Professor David Larbalestier is Krafft Professor of Superconducting Materials at Florida State University and Chief Materials Scientist at the National High Magnetic Field Laboratory. He was for many years Director of the Applied Superconductivity Center, first at the University of Wisconsin in Madison (1991-2006) before moving the Center to the NHMFL at Florida State University, stepping down as Director in 2018. He has been deeply interested in understanding superconducting materials that are or potentially useful as conductors and made major contributions to the understanding and betterment of Nb-Ti alloys, Nb3Sn, YBa2Cu3O7-, Bi2Sr2Ca1Cu2Ox, (Bi,Pb)2Sr2Ca2Cu3Ox, MgB2 and the Fe-based compounds. Fabrication of high field test magnets has always been an interest, starting with the first high field filamentary Nb3Sn magnets while at Rutherford Laboratory and more recently the world’s highest field DC magnet (45.5 T using a 14.5 T REBCO insert inside a 31 T resistive magnet). These works are described in ~490 papers written in partnership with more than 70 PhD students and postdocs, as well as other collaborators.
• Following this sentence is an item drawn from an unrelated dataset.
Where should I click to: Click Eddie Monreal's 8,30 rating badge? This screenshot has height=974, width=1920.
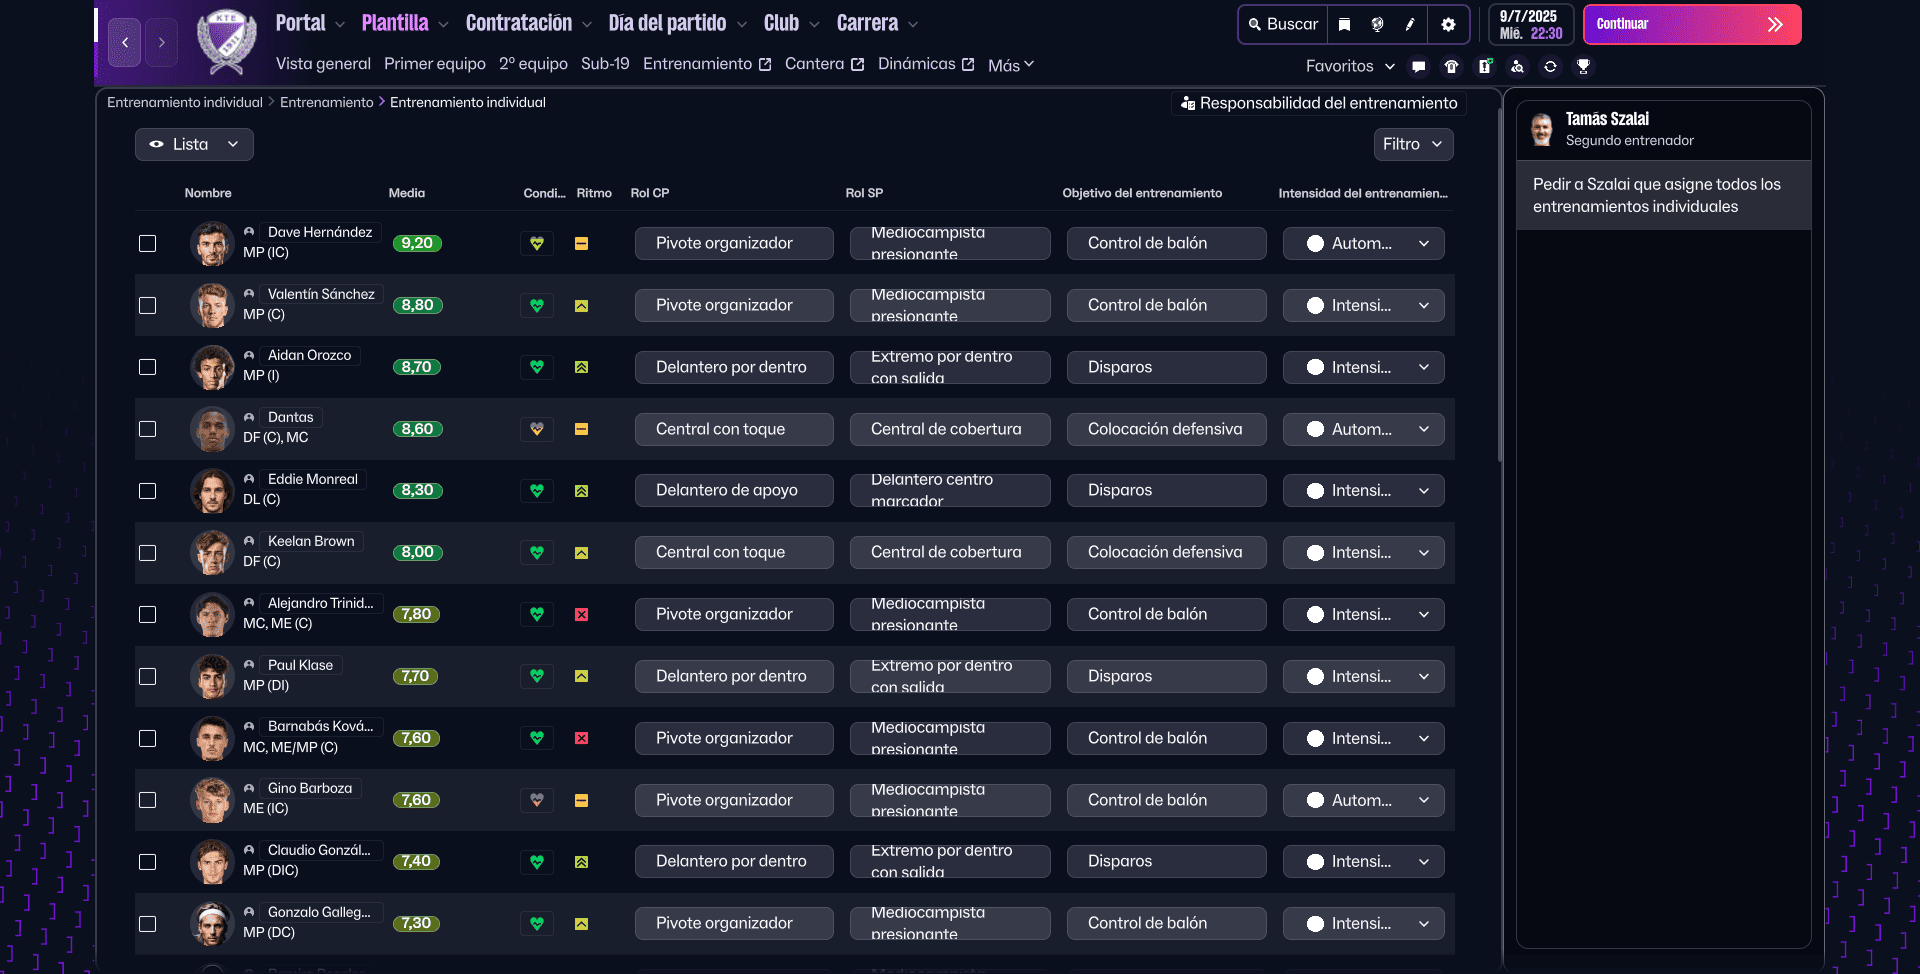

He was elected to the National Academy of Engineering in 2003 and is a Fellow of the APS, IOP, IEEE, MRS and AAAS. He received his B.Sc. (1965) and Ph.D. (1970) degrees from Imperial College at the University of London and taught at the University of Wisconsin in Madison from 1976-2006.

Professor Alex Braginski is retired Director of a former Superconducting Electronics Institute at the Research Center Jülich (FZJ), retired Professor of Physics at the University of Wuppertal, both in Germany, and currently a guest researcher at FZJ. He received his doctoral and D.Sc. degrees in Poland, where in early 1950s he pioneered the development of ferrite technology and subsequently their industrial manufacturing, for which he received a Polish National Prize. He headed the Polfer Research Laboratory there until leaving Poland in 1966. At the Westinghouse R&D Center in Pittsburgh, PA, USA, he then in turn managed magnetics, superconducting materials and superconducting electronics groups until retiring in 1989. Personally contributed there to technology of thin-film Nb3Ge conductors and Josephson junctions (JJs), both A15 and high-Tc, also epitaxial. Invited by FZJ, he joined it and contributed to development of high-Tc JJs and RF SQUIDs. After retiring in 1989, was Vice President R&D at Cardiomag Imaging, Inc. in Schenectady, NY, USA, 2000-2002. Co-edited and co-authored The SQUID Handbook, 2004-2006, several book chapters, and authored or co-authored well over 200 journal publications and 17 patents. He founded and served as Editor of the IEEE CSC Superconductivity News Forum (SNF), 2007-2017. Is Fellow of IEEE and APS, and recipient of the IEEE CSC Award for Continuing and Significant Contributions in the Field of Applied Superconductivity, 2006.